* _Work to complete_: Rewrite all of the data below, switching every "GUI agent" to "interface agent" and leaving everything else unchanged.

:: Given data

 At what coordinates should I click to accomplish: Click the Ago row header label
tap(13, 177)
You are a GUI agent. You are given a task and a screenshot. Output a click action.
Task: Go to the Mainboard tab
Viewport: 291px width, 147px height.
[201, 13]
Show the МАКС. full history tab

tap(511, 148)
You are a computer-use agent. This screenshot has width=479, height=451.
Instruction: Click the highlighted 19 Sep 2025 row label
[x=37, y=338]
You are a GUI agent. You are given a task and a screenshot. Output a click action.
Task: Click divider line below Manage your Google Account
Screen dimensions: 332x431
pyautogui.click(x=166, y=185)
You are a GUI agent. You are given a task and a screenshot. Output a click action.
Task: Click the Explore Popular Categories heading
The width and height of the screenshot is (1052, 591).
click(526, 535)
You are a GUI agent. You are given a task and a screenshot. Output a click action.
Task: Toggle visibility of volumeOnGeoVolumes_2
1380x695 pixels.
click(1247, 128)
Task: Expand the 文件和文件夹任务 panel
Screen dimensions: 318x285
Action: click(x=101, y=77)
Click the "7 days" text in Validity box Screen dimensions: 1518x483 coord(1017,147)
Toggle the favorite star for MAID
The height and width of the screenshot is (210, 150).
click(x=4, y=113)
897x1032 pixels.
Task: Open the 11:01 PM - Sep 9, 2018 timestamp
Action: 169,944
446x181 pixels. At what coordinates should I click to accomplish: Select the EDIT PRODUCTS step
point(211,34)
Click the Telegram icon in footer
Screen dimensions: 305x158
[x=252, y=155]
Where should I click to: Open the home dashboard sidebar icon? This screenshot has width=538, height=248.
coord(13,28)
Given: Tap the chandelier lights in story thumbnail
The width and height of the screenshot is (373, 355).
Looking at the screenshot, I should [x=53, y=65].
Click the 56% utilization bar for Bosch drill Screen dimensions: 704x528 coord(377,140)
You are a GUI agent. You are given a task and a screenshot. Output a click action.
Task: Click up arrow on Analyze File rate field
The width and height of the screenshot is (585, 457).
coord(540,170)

::::

* _Answer to the task_:
 At what coordinates should I click to accomplish: Click the Ago row header label
tap(13, 177)
You are a interface agent. You are given a task and a screenshot. Output a click action.
Task: Go to the Mainboard tab
Viewport: 291px width, 147px height.
[201, 13]
Show the МАКС. full history tab

tap(511, 148)
You are a computer-use agent. This screenshot has width=479, height=451.
Instruction: Click the highlighted 19 Sep 2025 row label
[x=37, y=338]
You are a interface agent. You are given a task and a screenshot. Output a click action.
Task: Click divider line below Manage your Google Account
Screen dimensions: 332x431
pyautogui.click(x=166, y=185)
You are a interface agent. You are given a task and a screenshot. Output a click action.
Task: Click the Explore Popular Categories heading
The width and height of the screenshot is (1052, 591).
click(526, 535)
You are a interface agent. You are given a task and a screenshot. Output a click action.
Task: Toggle visibility of volumeOnGeoVolumes_2
1380x695 pixels.
click(1247, 128)
Task: Expand the 文件和文件夹任务 panel
Screen dimensions: 318x285
Action: click(x=101, y=77)
Click the "7 days" text in Validity box Screen dimensions: 1518x483 coord(1017,147)
Toggle the favorite star for MAID
The height and width of the screenshot is (210, 150).
click(x=4, y=113)
897x1032 pixels.
Task: Open the 11:01 PM - Sep 9, 2018 timestamp
Action: 169,944
446x181 pixels. At what coordinates should I click to accomplish: Select the EDIT PRODUCTS step
point(211,34)
Click the Telegram icon in footer
Screen dimensions: 305x158
[x=252, y=155]
Where should I click to: Open the home dashboard sidebar icon? This screenshot has width=538, height=248.
coord(13,28)
Given: Tap the chandelier lights in story thumbnail
The width and height of the screenshot is (373, 355).
Looking at the screenshot, I should [x=53, y=65].
Click the 56% utilization bar for Bosch drill Screen dimensions: 704x528 coord(377,140)
You are a interface agent. You are given a task and a screenshot. Output a click action.
Task: Click up arrow on Analyze File rate field
The width and height of the screenshot is (585, 457).
coord(540,170)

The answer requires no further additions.